Task 1:
Answer these questions from the AI security text:
(a) How much money did the researchers spend to extract 10,000 unique data instances that ChatGPT had memorized?
(b) Which word is given as an example of what ChatGPT was prompted to generate content about endlessly?
(c) Which publication, dated December 1, 2023, is listed with the item about the GPT-4 developer tool?
Task 2:
List every publication that the AI security text names as a source or reporter of the news.
Task 3:
Reproduce the passage of the AI security text that opens with the words containing "The most concerning" and closes with "sensitive personal information.".

Text section:
= Beginning of Section =
HACK TRICKS CHATGPT INTO SPITTING OUT PRIVATE EMAIL ADDRESSES, PHONE NUMBERS

Futurism, November 30, 2023

Researchers from Google DeepMind have uncovered a worrying vulnerability in OpenAI’s ChatGPT, where the AI was tricked into revealing sensitive personal information, including phone numbers and email addresses. As reported by 404 Media, this discovery points to a concerning aspect of ChatGPT’s training data, which contains substantial amounts of private information vulnerable to inadvertent exposure. The researchers expressed surprise in their study, still under peer review, that such a significant flaw in ChatGPT’s design, which allows the regurgitation of training data, including sensitive personal details, had not been identified earlier.

The technique employed to exploit this flaw was deceptively simple yet alarmingly effective. By prompting ChatGPT with repetitive tasks, such as endlessly generating content related to a word like ‘poem,’ the AI eventually shifted from its intended function to outputting a random mix of text. Much of this output turned out to be exact copies from its training materials, ranging from literary works to online advertisements. In some instances, ChatGPT produced lengthy text streams, exceeding 4,000 characters, revealing private data like personal contact information and complete bitcoin addresses. This flaw not only highlights privacy concerns but also lends credibility to claims of unauthorized use of copyrighted materials by the AI.

The most concerning aspect of this discovery is the low cost of executing such an attack. The researchers managed to extract 10,000 unique data instances that ChatGPT had memorized with just a $200 investment. This raises alarms about the potential for more extensive data breaches by actors with more resources and malicious intent. Despite OpenAI’s efforts to align ChatGPT with human feedback to prevent such data leaks, the closed-source nature of the technology limits comprehensive security testing. While OpenAI patched this specific exploit following the researchers’ notification, the study underscores the pressing need for more robust security and privacy measures in AI technologies, particularly those that handle or have access to sensitive personal information.

GPT-4 developer tool can be exploited for misuse with no easy fix

New Scientist, December 1, 2023

Recent findings have highlighted a disturbing ease in bypassing safety protocols designed to stop AI chatbots from providing responses that could potentially assist terrorists or mass shooters. This worrying situation has spurred companies, including OpenAI, to develop countermeasures against such misuses. However, the effectiveness of these efforts remains limited, underscoring the significant challenges in ensuring AI safety.

This article delved into the security weaknesses present in OpenAI’s advanced GPT-4 model, drawing attention to the potential for its exploitation in perilous activities, including terrorism. The report stresses the complexity involved in tackling these security issues, suggesting that there are no straightforward fixes. Despite proactive steps taken by organizations like OpenAI to mitigate these risks, fully securing AI systems against harmful applications is proving to be a formidable task.

The situation underscores a critical aspect of AI development: the need for robust security measures. As AI technology becomes more advanced and widespread, the potential for misuse increases. Therefore, organizations developing such technologies must prioritize the creation of fail-safe mechanisms to prevent their exploitation for harmful purposes. The ongoing efforts of companies like OpenAI are a step in the right direction, but the journey towards completely secure AI systems is long and fraught with challenges.
= End of Section =
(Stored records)
= Beginning of Section =
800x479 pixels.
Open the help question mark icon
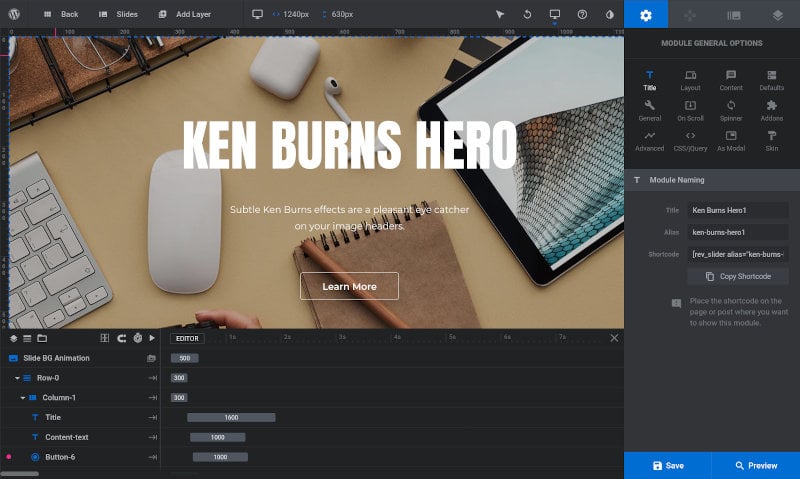tap(582, 14)
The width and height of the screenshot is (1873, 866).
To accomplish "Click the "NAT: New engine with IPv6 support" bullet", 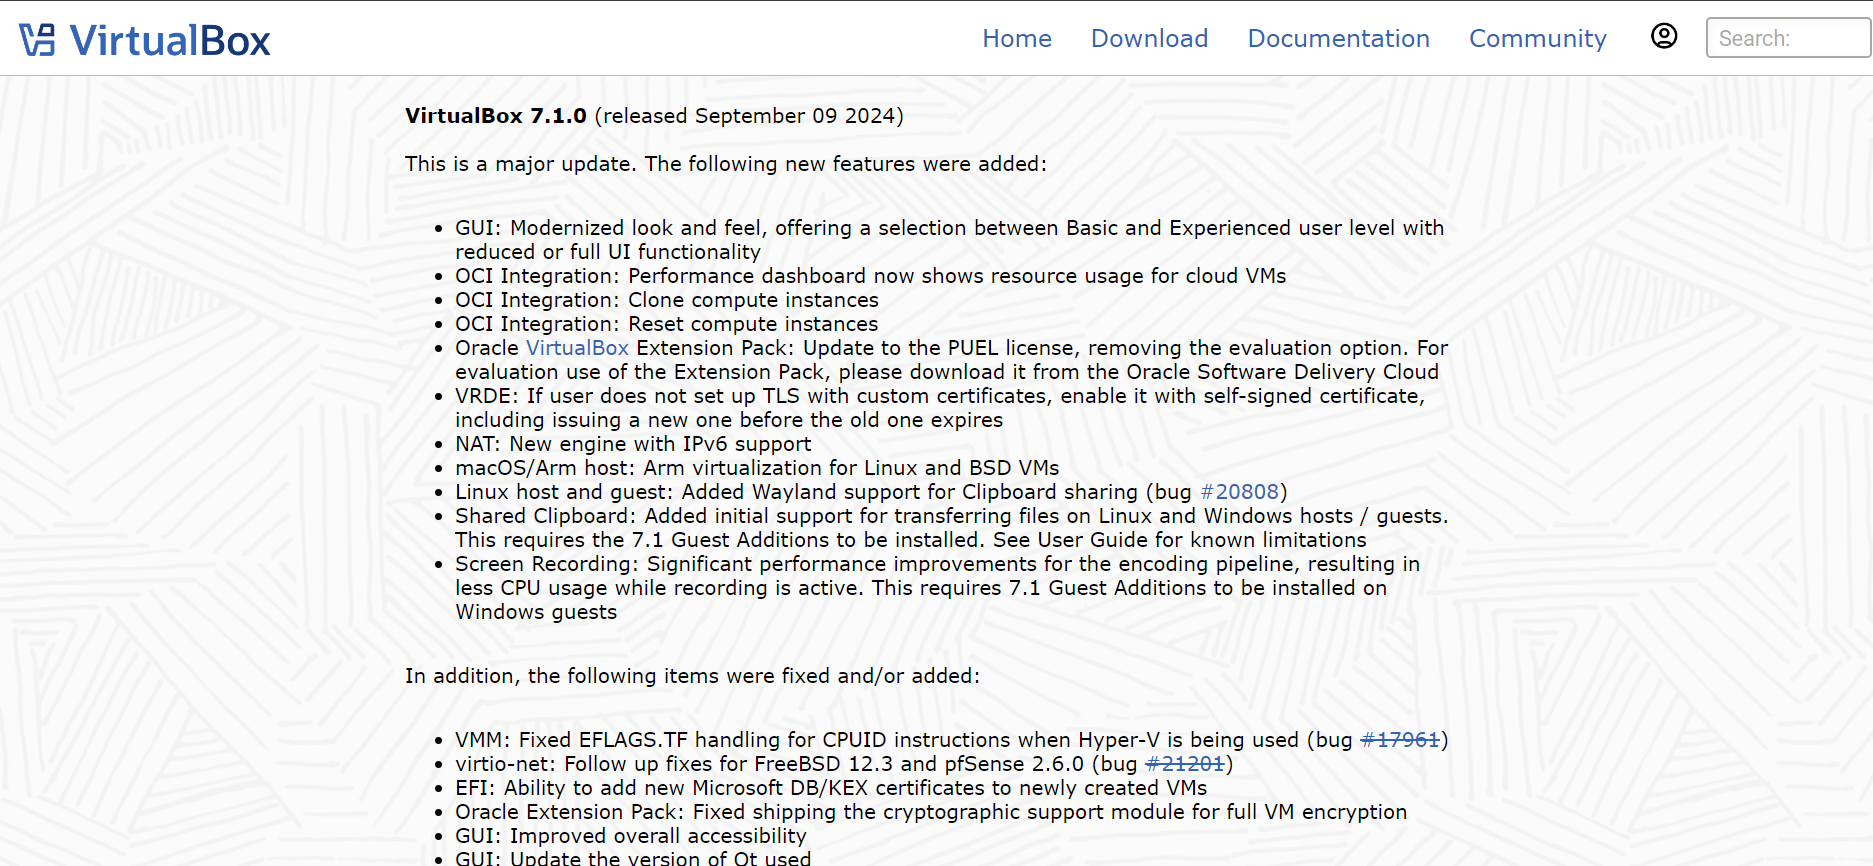I will (633, 444).
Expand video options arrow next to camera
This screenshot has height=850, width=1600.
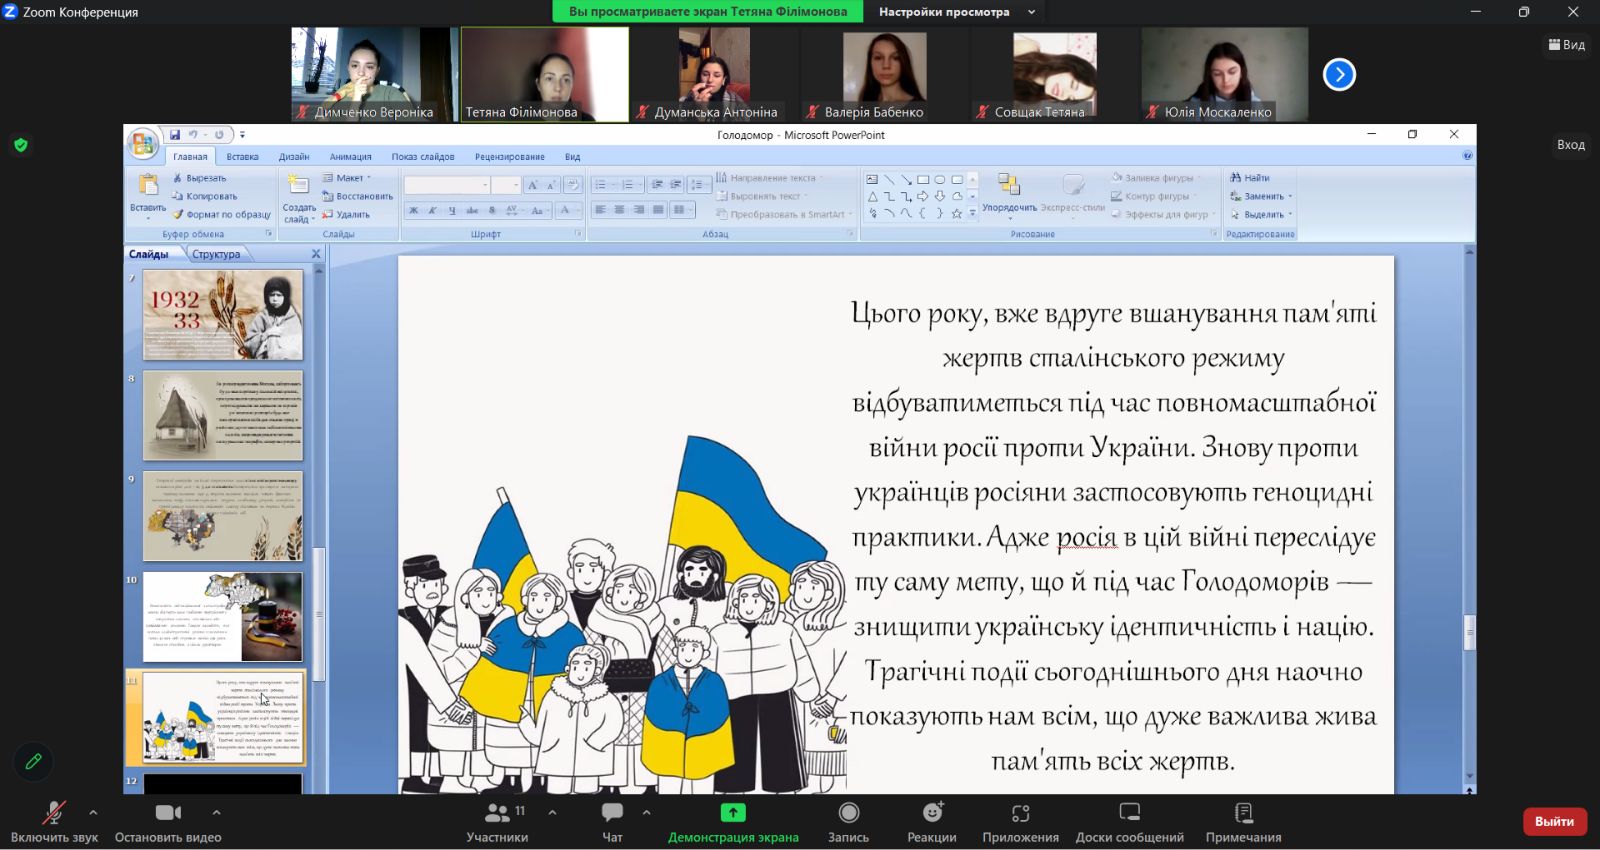pos(216,812)
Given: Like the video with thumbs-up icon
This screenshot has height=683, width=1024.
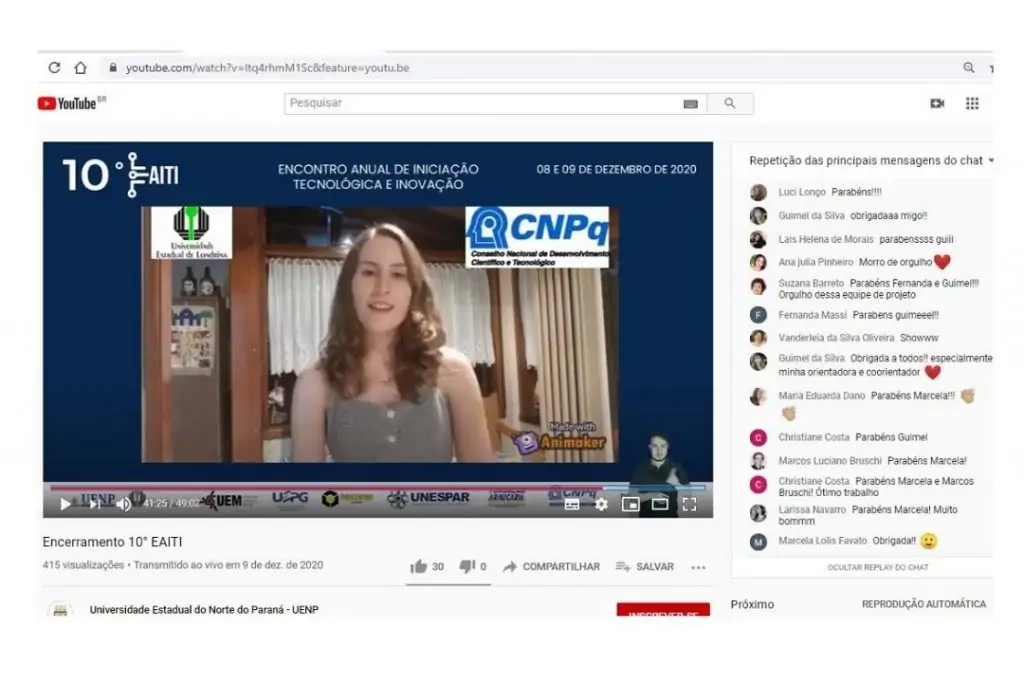Looking at the screenshot, I should [419, 566].
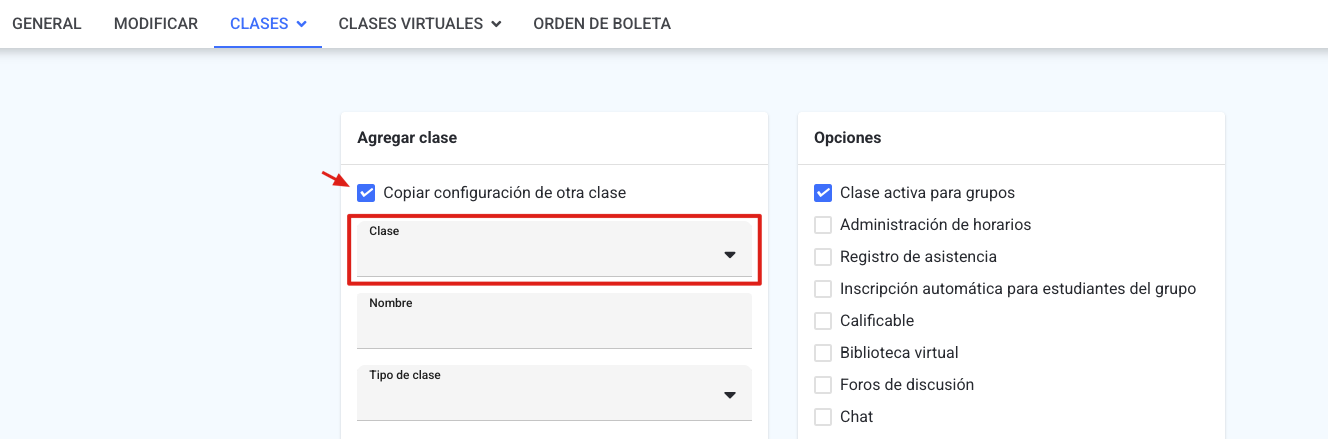This screenshot has width=1328, height=439.
Task: Go to ORDEN DE BOLETA tab
Action: pyautogui.click(x=602, y=23)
= End of Section =
Exercise answer 1:
(a) $200
(b) 'poem'
(c) New Scientist

Exercise answer 2:
Futurism, 404 Media, New Scientist

Exercise answer 3:
The most concerning aspect of this discovery is the low cost of executing such an attack. The researchers managed to extract 10,000 unique data instances that ChatGPT had memorized with just a $200 investment. This raises alarms about the potential for more extensive data breaches by actors with more resources and malicious intent. Despite OpenAI’s efforts to align ChatGPT with human feedback to prevent such data leaks, the closed-source nature of the technology limits comprehensive security testing. While OpenAI patched this specific exploit following the researchers’ notification, the study underscores the pressing need for more robust security and privacy measures in AI technologies, particularly those that handle or have access to sensitive personal information.